Nefertari fue la primera Gran Esposa real de Ramsés II; él hizo construir para ella el «pequeño» templo de Abu Simbel. Aquí, en la morada de eternidad de la reina, todo es efectivamente nefer, esto es, hermoso, consumado, perfecto. El alma-pájaro, el ba de Nefertari, está presente. Ella juega al ajedrez con lo invisible y obtiene esa parte decisiva que abre las puertas del más allá y del conocimiento de las divinidades, como Khepri con cabeza de escarabeo, el Devenir, la incesante mutación de la luz.
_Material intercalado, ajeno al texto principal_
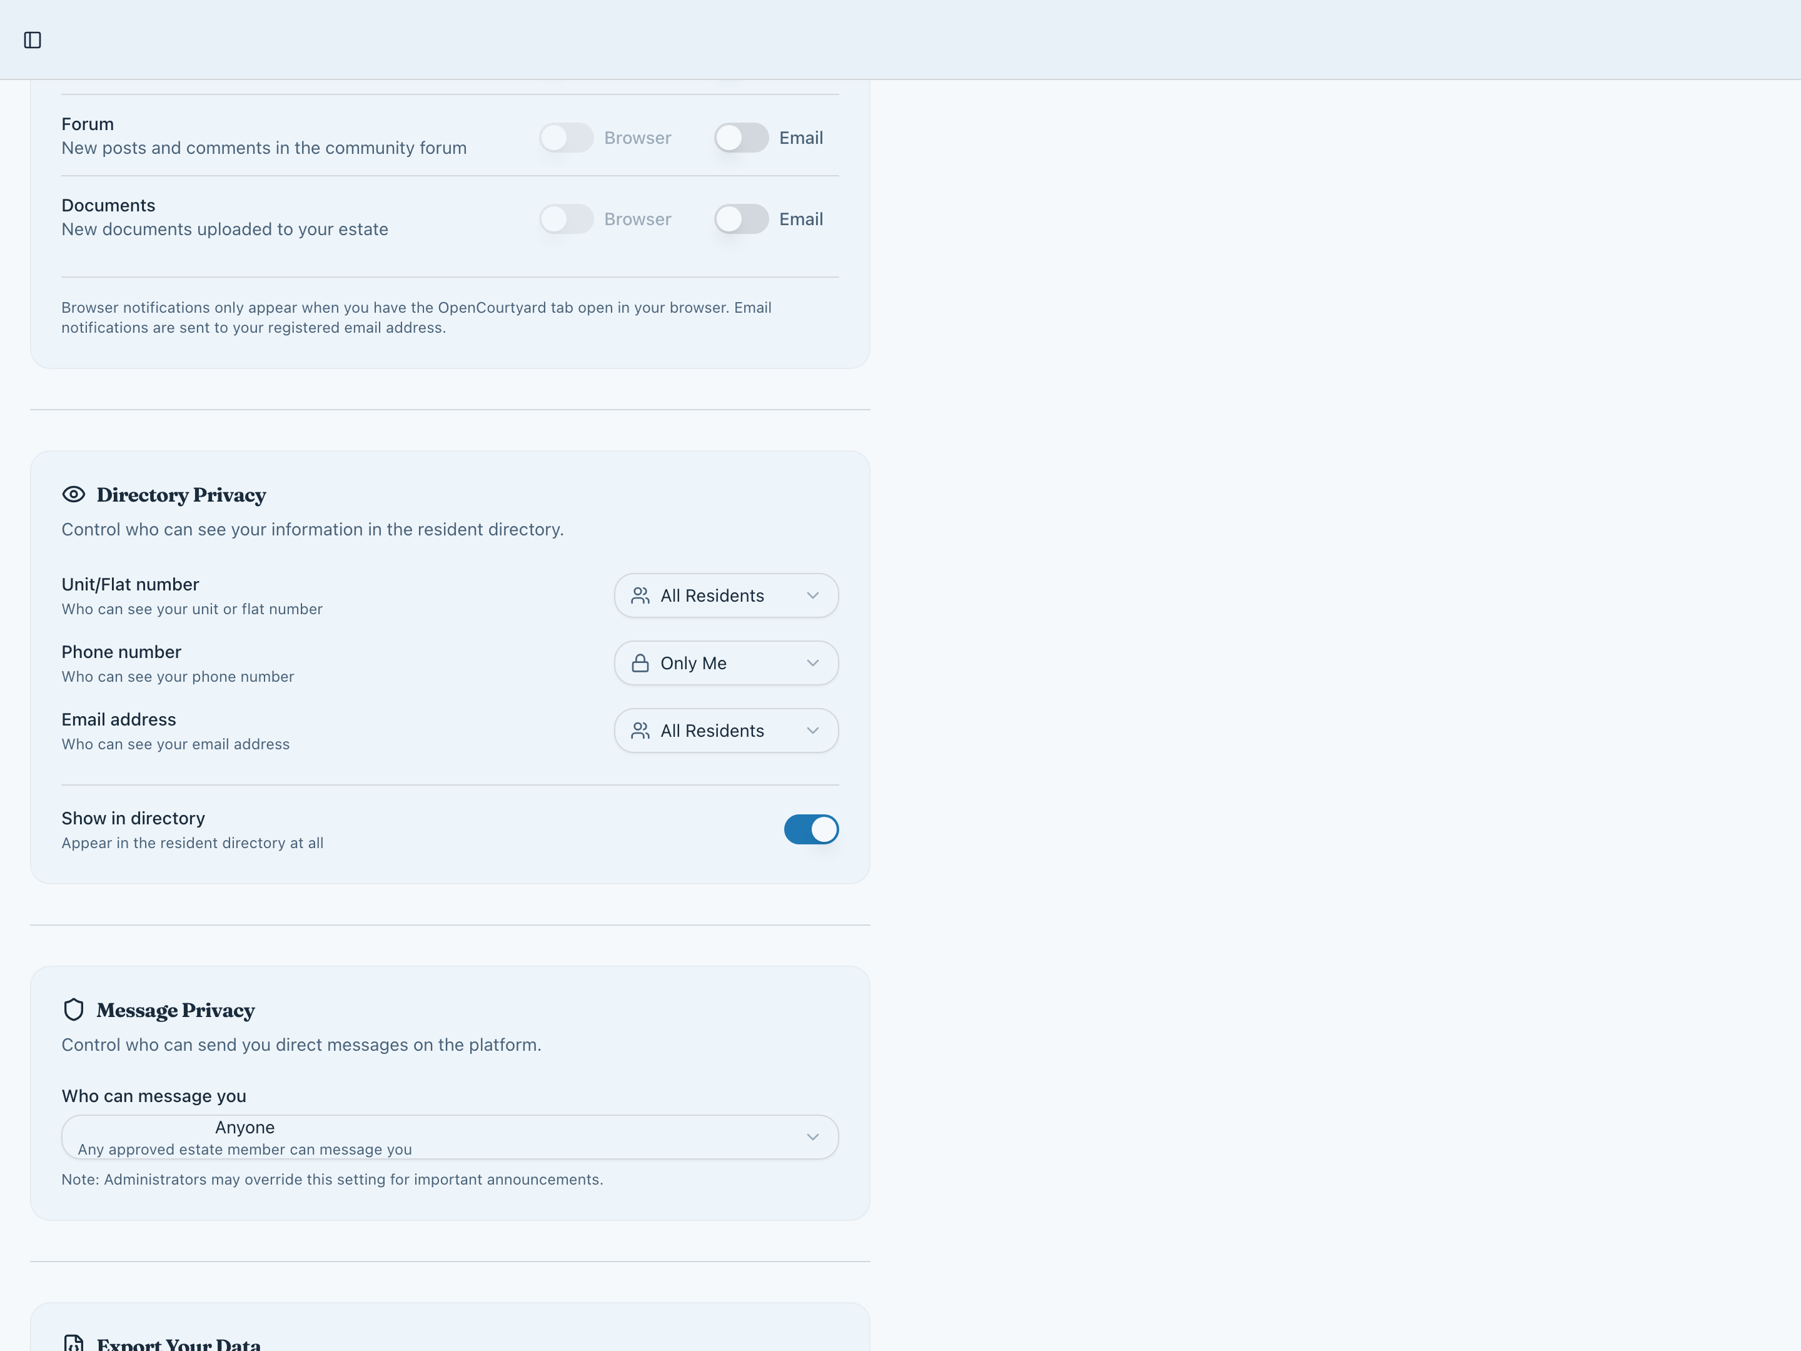The height and width of the screenshot is (1351, 1801).
Task: Click the people icon in Email address dropdown
Action: (641, 730)
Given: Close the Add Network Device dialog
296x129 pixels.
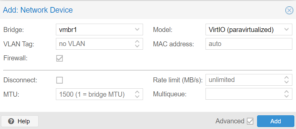Looking at the screenshot, I should (x=289, y=10).
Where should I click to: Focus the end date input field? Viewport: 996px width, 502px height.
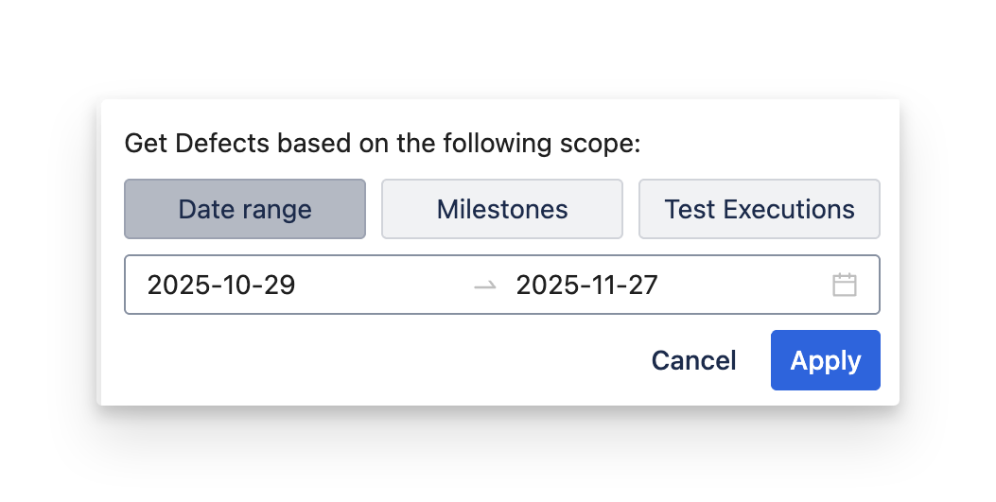643,285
Nefertari demuestra a Thot que es una mujer de conocimiento presentándole la paleta del escriba, cuyo nombre secreto es «ver y oír». A Ptah, el señor de los artesanos, le ofrece las telas que ella misma ha tejido. Capaz de nombrar a los custodios del más allá y de convertirlos en sus aliados, la reina contempla las siete vacas celestiales y la potencia del toro, puede manejar el remo que no se moja en el agua y no arde en el fuego. Y asimismo lleva a cabo el acto supremo del ritual, la ofrenda de Maat a Osiris.
Cada escena, cada detalle merecen ser examinados. Sí, gracias a Nefertari, la perfección puede ser cosa de este mundo, como un eco del mundo de las divinidades.